Many farmers will try to pull calves themselves. They have learned from their veterinarian how to put on chains, and what to feel for. However, when they get to this point, they will call a veterinarian to do the surgery.

So far, we have not given this heifer any medications. Sometimes, epidural anesthesia can be helpful to get a cow through a painful labor. This heifer had not been in second stage labor very long (actively trying to get the calf out), and she was not in excessive pain. Also, we wanted her to try and push to help us get the calf out. With an epidural, they will not push.

At this point, we used lidocaine as a local anesthetic to numb the area where Hubby Doc was going to make the incision for the C-section. (This is similar to Novocain you get at the dentist.)

We did not sedate our heifer for this surgery. If you sedate cattle, they will try to lay down. Since we were getting ready to open her abdominal cavity, we did not want her to lay down on the dirt floor of the barn. This would have gotten dirt inside her abdomen, which would have made her very sick. With good local anesthesia, and a quiet environment, cattle will stand still during a surgery like this.

After we gave the local anesthesia a few minutes to take effect, Hubby Doc started surgery. Here, he is pulling the uterus towards the body wall so he can have easier access to the calf inside.

He made an incision in the uterus, and we pulled the calf out!

We laid him down on the barn floor, so he got pretty dirty right away. He had some bleeding from his umbilicus (common with C-sections), and I put a clamp on it for a little while to stop the bleeding.

 By the time the surgery was finished, momma had licked her new baby pretty dry, and he was trying to stand up already!

New kiddo is an 87-pound bull (male) calf. As far as beef calves go, he’s actually about average size. But his momma was on the small side, and he was not trying to be born in the right position. Between him being a little big, and her being a little small, and the malpositioning, a C-section was the right decision for this pair.

Momma cow has a pretty line of sutures in her side. These will get taken out about 14 days after surgery. We also gave momma some pain medications and antibiotics after surgery. She will stay on these medications for 5-7 days.

□ □ □ □

[TO DO]
1. Summarize the account of the heifer's C-section in two sentences.
2. According to the account of the heifer's C-section, for how long will the cow stay on the medications given after surgery?
3. Write a continuation of the account of the heifer's C-section, beginning after its final sentence.

[Records from a dataset]
□ □ □ □

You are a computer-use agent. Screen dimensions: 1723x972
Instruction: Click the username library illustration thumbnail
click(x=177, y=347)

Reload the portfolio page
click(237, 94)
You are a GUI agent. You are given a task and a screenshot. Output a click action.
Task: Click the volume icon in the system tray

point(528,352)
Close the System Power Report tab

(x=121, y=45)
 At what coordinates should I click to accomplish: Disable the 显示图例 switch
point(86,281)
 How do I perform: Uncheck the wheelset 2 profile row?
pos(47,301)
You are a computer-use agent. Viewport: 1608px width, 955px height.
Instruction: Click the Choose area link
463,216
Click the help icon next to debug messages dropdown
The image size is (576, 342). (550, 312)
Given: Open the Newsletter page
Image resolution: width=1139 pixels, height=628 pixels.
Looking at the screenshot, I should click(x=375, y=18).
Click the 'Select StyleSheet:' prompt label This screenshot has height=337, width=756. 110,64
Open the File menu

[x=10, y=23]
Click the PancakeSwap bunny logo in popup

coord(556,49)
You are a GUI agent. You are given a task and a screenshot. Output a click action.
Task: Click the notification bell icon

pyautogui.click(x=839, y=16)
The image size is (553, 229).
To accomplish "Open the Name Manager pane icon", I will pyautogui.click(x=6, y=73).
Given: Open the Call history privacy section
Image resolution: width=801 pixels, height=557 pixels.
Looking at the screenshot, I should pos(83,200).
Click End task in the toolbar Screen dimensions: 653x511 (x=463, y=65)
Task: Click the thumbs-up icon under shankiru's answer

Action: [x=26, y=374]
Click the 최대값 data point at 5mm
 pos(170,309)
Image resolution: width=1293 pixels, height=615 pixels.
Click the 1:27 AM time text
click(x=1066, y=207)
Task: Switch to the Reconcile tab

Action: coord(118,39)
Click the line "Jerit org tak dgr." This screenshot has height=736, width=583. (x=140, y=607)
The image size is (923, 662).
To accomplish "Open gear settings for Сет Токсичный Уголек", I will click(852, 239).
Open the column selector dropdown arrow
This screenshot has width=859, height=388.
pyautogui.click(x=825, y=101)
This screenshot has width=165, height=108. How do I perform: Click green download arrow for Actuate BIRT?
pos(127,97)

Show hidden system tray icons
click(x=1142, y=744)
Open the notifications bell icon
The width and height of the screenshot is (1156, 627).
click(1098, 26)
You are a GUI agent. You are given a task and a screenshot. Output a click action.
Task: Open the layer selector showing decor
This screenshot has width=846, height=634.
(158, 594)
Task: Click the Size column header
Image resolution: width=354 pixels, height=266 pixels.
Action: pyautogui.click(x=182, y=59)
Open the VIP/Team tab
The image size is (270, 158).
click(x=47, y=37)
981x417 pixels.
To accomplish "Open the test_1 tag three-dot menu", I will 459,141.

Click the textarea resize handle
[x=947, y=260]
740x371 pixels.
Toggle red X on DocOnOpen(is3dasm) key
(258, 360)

□ □ □ □

[TASK RESULTS]
1. Using only lidocaine as a local anesthetic and no sedation, so that she would stay standing instead of lying on the dirt barn floor, Hubby Doc performed a C-section on the heifer and delivered an 87-pound bull calf. The surgery was chosen because the calf was a little big, the mother was a little small, and the calf was malpositioned; afterward the cow received pain medications and antibiotics, and her sutures will be removed about 14 days later.

2. For 5 to 7 days.

3.
Baby got some new jewelry. All the cows on our farm get ear tags. This is how we identify each individual animal. Hubby Doc can tell the cows apart from across the field, but for the most part I think one cow looks like most other cows. Getting ear tags is just like getting your ears pierced. Quick and it’s done!

This baby’s number is 1F03. That means he was the third baby born on the Feutz farm in 2011. His momma is 9F09 (ninth baby born on the Feutz barn in 2009). We also put the baby’s birthday and his momma’s number on the tags. We nicknamed him Charlie.

One week after his birth, and momma and Charlie are doing well! We kept them separate from the rest of the cows so we could give momma her medications easier and so we could keep an eye on the new baby. This weekend, they will get turned out with the rest of their friends!

Want to hear more about cows, what it’s like to be a veterinarian, or have some questions? Come see me at sometime. I blog about our farm, our cows, being a veterinarian, my daily battles with my alarm clock, and living in southern Indiana. I’d love to have you for a visit!

Thanks Mary Beth!



  1. Thanks for the chance to post, Heather. I had a blast writing this post!

  2. Charlie is a cutie. Glad you guys were there to take care of mama and baby!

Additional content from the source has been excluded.